= Nina Kraus =

American neuroscientist

Nina Giulia Kraus (born September 13, 1952) is a professor at Northwestern University, investigating the neural encoding of speech and music and its plasticity where she is the Hugh S. Knowles Chair.

Her Auditory Neuroscience Lab, also known as Brainvolts, examines the biological processing of sound throughout the life span, how it is disrupted in clinical populations (language disorders; concussion), and how it reacts to differing levels of expertise (music; bilingualism). Her work has shown that the hearing brain is vast—engaging our cognitive, sensory, motor, and reward networks. This perspective is illustrated in her book Of Sound Mind: How Our Brain Constructs a Meaningful Sonic World. Investigations are aimed at improving human communication. Kraus’ work is rooted in a desire to bring scientific understanding into educational and clinical settings.

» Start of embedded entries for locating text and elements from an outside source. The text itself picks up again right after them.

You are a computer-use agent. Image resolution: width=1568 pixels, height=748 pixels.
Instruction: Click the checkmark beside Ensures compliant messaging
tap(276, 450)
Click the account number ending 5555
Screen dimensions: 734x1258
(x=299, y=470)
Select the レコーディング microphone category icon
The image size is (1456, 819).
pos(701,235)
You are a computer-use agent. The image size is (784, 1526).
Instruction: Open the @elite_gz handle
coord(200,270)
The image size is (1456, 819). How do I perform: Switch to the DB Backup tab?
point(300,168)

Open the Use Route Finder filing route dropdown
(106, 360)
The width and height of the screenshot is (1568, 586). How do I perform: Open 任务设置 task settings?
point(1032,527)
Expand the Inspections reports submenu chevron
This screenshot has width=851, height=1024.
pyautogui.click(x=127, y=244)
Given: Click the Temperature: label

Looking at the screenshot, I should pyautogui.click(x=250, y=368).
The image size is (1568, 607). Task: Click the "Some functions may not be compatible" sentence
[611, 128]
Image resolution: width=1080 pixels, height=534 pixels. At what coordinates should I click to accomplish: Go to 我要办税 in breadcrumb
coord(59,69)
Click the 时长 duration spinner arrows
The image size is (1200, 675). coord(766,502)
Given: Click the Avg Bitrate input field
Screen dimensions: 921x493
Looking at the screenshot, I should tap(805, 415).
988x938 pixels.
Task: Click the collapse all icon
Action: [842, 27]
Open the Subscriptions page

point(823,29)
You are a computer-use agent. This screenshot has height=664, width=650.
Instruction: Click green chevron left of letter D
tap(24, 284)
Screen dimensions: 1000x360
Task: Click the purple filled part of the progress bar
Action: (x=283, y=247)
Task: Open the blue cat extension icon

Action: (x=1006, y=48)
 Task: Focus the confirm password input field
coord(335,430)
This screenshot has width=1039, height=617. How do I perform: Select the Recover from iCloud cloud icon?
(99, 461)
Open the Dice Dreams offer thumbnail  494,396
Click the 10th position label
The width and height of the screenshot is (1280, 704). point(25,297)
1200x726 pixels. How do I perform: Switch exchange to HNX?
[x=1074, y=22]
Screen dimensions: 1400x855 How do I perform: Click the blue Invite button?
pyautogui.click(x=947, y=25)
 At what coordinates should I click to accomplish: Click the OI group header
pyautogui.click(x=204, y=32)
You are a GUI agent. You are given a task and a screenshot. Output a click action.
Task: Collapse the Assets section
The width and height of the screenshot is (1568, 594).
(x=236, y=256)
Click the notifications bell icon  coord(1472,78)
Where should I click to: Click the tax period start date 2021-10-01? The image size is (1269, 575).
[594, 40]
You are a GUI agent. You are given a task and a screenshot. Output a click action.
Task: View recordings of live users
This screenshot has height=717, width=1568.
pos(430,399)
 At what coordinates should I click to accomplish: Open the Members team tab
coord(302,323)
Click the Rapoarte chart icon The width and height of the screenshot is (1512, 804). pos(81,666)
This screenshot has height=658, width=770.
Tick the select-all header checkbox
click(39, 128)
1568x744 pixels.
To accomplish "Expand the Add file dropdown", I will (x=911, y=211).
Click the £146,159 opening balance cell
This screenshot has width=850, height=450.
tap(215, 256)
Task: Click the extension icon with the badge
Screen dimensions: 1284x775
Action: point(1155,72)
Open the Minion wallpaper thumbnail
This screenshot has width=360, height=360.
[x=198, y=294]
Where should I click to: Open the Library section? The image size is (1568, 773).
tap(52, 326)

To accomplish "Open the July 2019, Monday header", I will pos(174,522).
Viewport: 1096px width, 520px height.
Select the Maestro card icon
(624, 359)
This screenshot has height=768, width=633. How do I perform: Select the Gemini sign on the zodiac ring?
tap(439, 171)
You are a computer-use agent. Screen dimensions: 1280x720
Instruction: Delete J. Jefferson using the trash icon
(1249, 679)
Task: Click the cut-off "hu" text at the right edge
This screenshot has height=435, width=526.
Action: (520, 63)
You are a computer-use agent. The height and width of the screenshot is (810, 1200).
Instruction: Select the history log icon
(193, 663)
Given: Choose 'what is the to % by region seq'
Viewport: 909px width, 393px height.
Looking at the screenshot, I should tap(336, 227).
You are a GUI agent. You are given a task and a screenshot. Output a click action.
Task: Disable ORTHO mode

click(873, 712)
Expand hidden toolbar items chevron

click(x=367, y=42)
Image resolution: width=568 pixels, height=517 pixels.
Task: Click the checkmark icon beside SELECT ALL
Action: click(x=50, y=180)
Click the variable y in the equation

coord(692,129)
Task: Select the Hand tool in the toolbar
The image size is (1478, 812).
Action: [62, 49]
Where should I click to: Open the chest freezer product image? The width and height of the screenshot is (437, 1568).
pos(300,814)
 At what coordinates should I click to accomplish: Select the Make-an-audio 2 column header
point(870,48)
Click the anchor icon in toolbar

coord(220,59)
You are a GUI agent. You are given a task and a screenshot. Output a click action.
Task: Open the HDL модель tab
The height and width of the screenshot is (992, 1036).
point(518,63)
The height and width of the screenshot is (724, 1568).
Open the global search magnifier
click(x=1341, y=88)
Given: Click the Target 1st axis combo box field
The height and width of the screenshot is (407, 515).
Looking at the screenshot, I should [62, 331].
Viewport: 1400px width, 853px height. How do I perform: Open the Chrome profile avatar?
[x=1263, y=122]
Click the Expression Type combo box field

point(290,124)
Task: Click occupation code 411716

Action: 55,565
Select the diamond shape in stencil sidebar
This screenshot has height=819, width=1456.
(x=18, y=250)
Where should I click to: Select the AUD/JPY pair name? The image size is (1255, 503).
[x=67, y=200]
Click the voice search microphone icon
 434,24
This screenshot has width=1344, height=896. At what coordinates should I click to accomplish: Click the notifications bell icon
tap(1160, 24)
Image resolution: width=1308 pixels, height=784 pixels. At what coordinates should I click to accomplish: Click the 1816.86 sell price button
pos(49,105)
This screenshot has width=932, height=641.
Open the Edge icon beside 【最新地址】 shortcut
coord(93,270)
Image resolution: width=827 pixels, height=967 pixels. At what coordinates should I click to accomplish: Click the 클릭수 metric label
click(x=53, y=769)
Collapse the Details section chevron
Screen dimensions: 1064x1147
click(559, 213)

On the morning of September 1, 2025, Kraus left her home in Evanston, Illinois to take a walk around the neighborhood. She did not bring her phone and her family became concerned when she hadn't returned several hours later. Local newspaper Evanston Round Table interviewed her son within nine hours of her disappearance, at which point the Evanston and Northwestern University police forces had been notified she was missing. The next day, drones were dispatched to search the shoreline of Lake Michigan and a K9 unit was brought in to search the neighborhood. Kraus was missing for a total of 32 hours before being discovered one house over from her home. A neighbor found her behind tall trees and bushes and called out her name, to which she responded. She was transported to the hospital and the circumstances of her disappearance are currently unknown; police do not suspect foul play.

== Book ==

- Kraus, N. (2021). Of Sound Mind: How Our Brain Constructs a Meaningful Sonic World. MIT Press.